**Description of the task**
Within the entries below, please return exactly the lines from the one with "Screen dimensions: 868x435" through the one with "Task: Collapse the Software tree section", leaving out any pictures.

**Stored data**
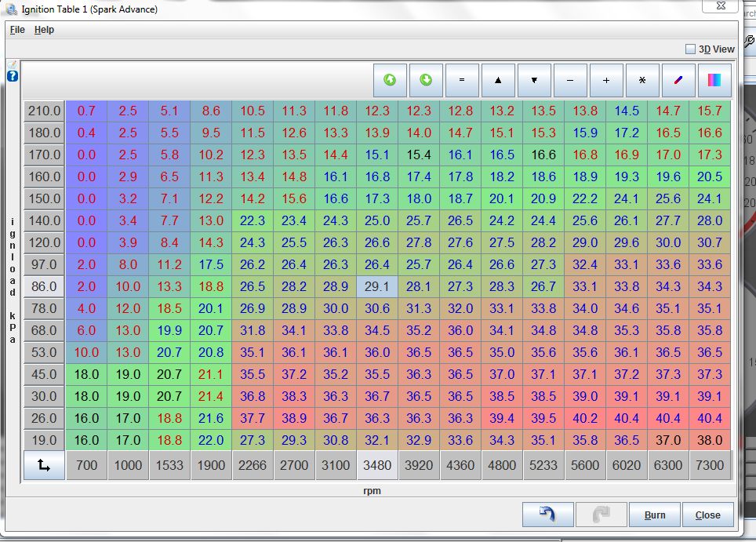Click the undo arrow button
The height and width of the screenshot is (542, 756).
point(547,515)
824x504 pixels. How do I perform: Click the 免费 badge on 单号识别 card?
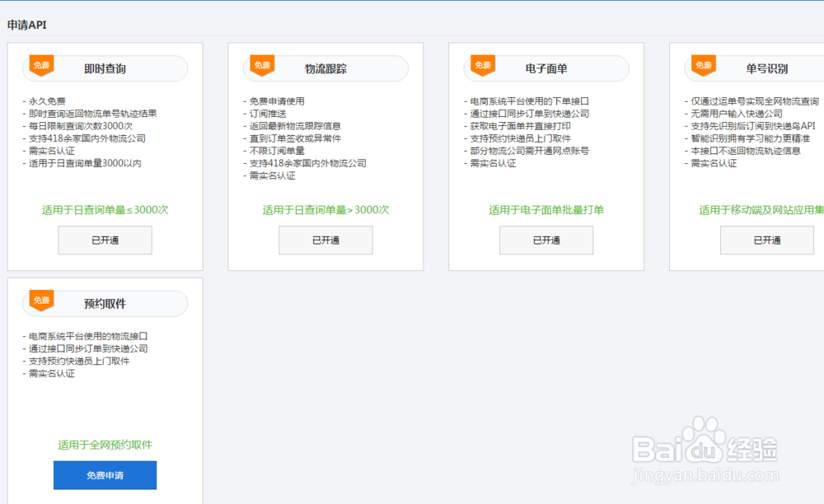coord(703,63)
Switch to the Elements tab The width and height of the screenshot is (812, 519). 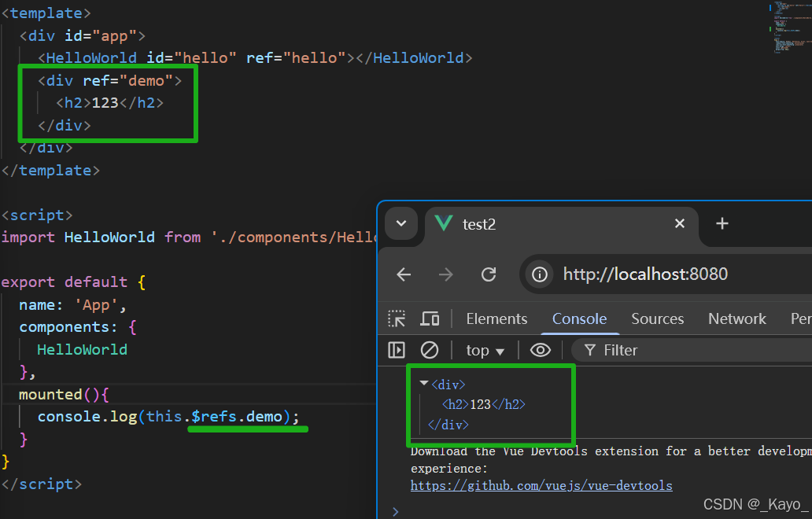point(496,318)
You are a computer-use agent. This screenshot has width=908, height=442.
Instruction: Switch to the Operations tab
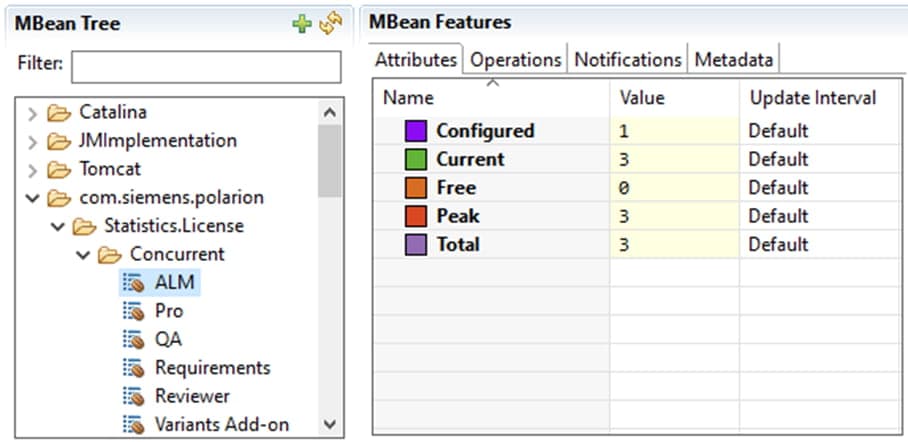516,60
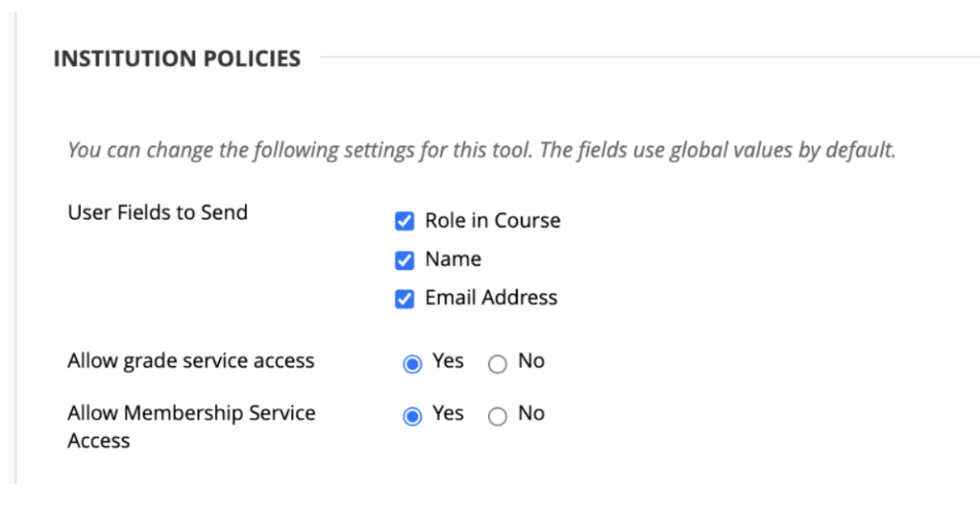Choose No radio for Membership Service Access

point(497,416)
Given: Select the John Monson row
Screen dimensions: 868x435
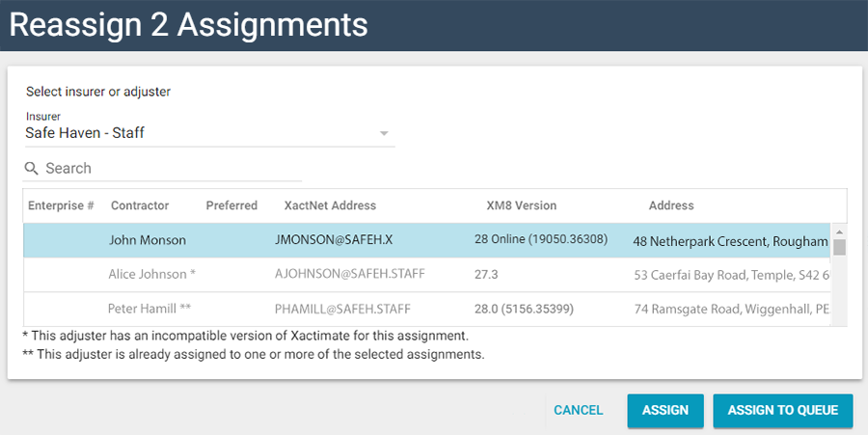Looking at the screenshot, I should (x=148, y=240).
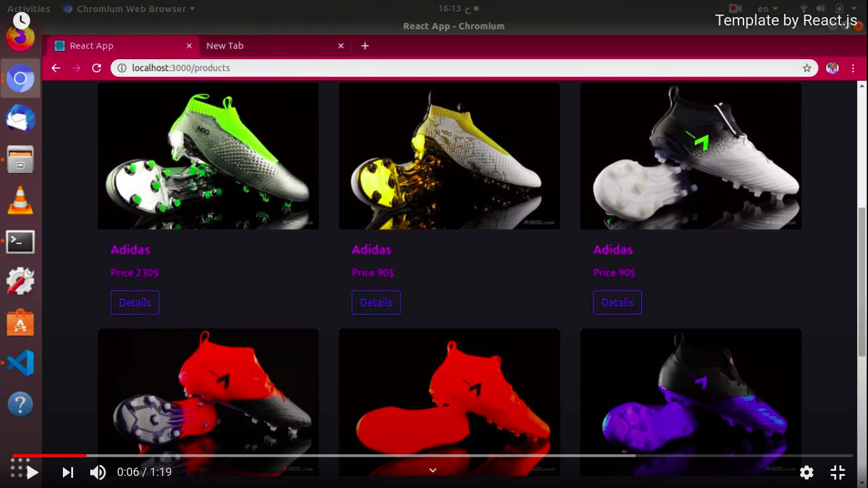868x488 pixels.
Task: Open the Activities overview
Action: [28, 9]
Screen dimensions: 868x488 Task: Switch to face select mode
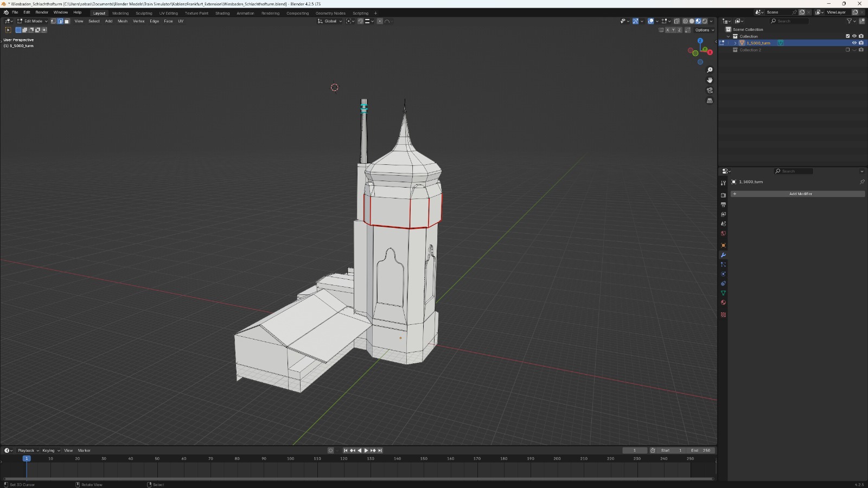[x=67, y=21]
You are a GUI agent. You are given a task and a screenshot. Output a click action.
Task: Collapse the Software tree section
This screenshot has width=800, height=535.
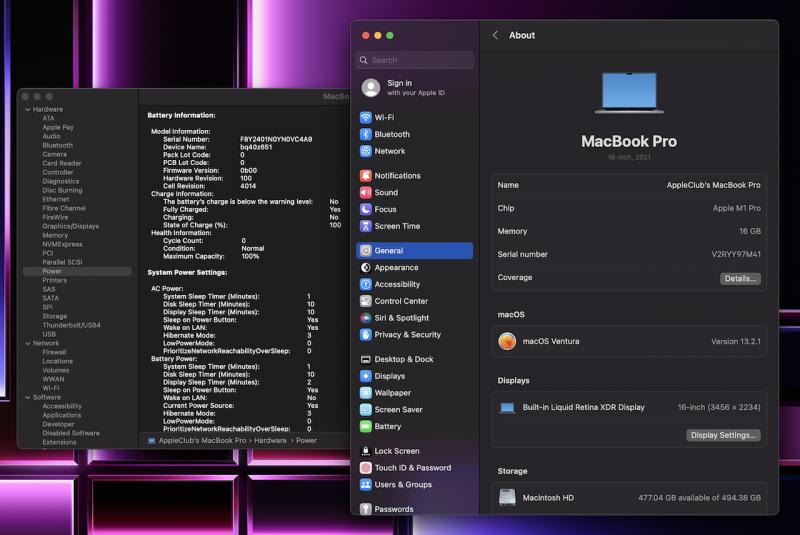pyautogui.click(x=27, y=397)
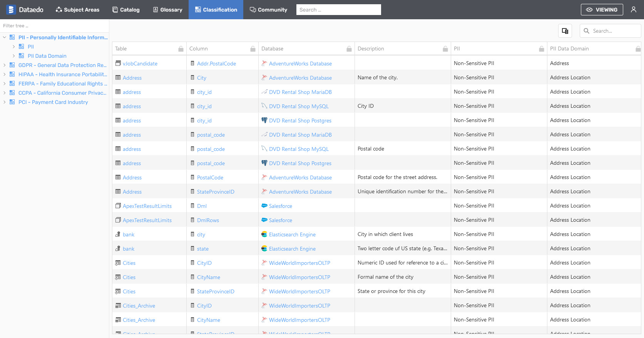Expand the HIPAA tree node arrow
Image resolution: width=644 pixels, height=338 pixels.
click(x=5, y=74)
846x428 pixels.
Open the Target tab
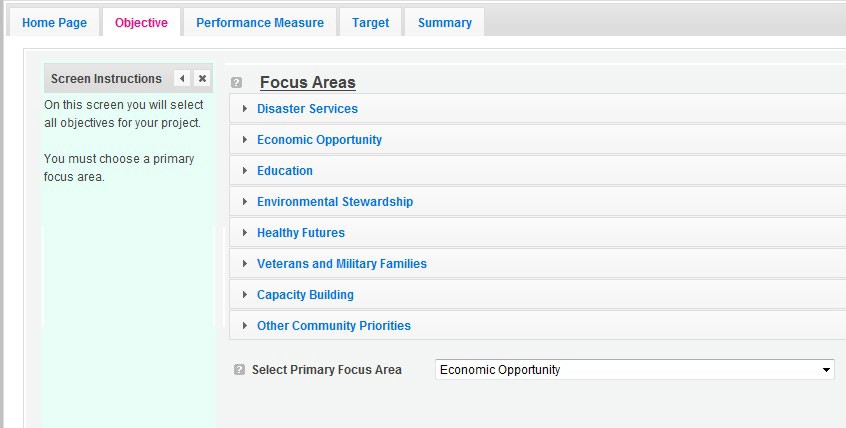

**Solution for this problem**
Screen dimensions: 868x435
Looking at the screenshot, I should (x=148, y=240).
868x488 pixels.
Task: Open the Activities overview
Action: [28, 9]
Screen dimensions: 868x488 Task: Switch to face select mode
[x=67, y=21]
You are a GUI agent. You are given a task and a screenshot. Output a click action.
Task: Collapse the Software tree section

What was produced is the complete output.